Dataset:

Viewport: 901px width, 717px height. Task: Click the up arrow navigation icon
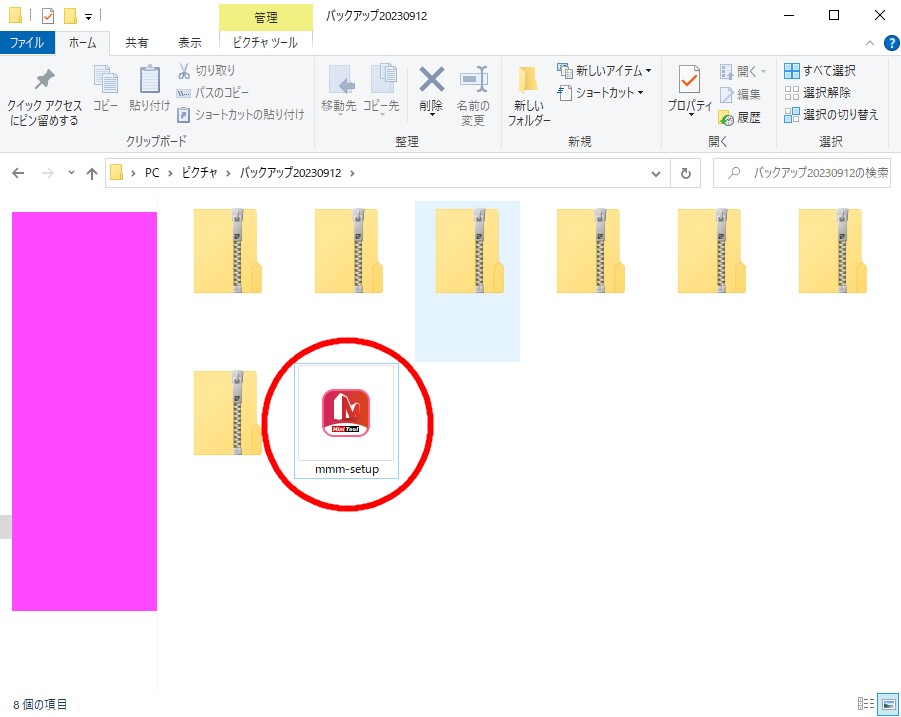pyautogui.click(x=92, y=173)
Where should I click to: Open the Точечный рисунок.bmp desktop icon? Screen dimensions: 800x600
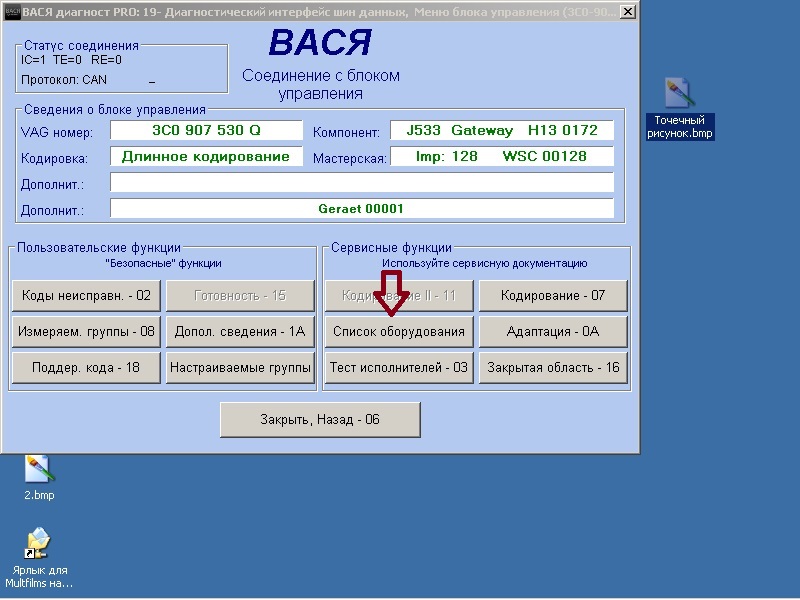tap(681, 97)
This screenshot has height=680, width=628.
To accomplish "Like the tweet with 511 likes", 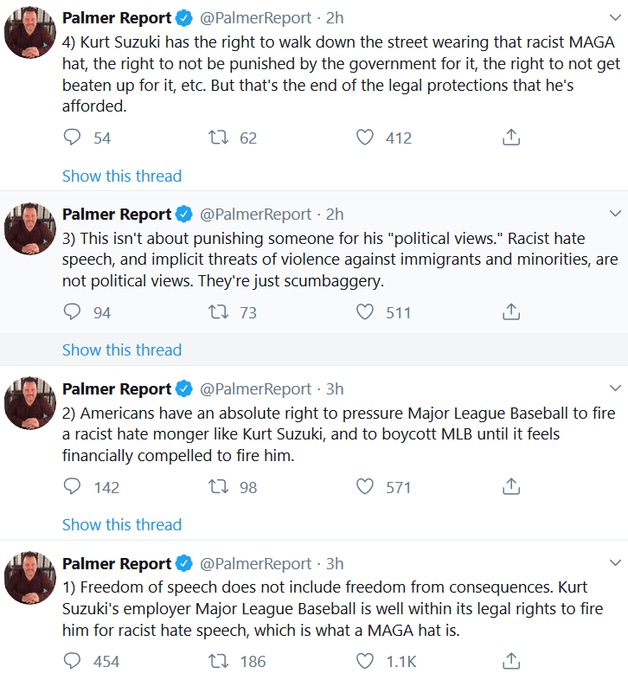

Written instruction: Reproduce every row above, requests included, and shift each click coordinate in the answers by adding 55 to it. Omit the pictures.

Solved problem:
Viewport: 901px width, 717px height. Task: Click the up arrow navigation icon
pyautogui.click(x=147, y=228)
Where should I click to: Open the Точечный рисунок.bmp desktop icon? Screen dimensions: 800x600
tap(736, 152)
This screenshot has height=680, width=628.
To accomplish "Like the tweet with 511 likes", 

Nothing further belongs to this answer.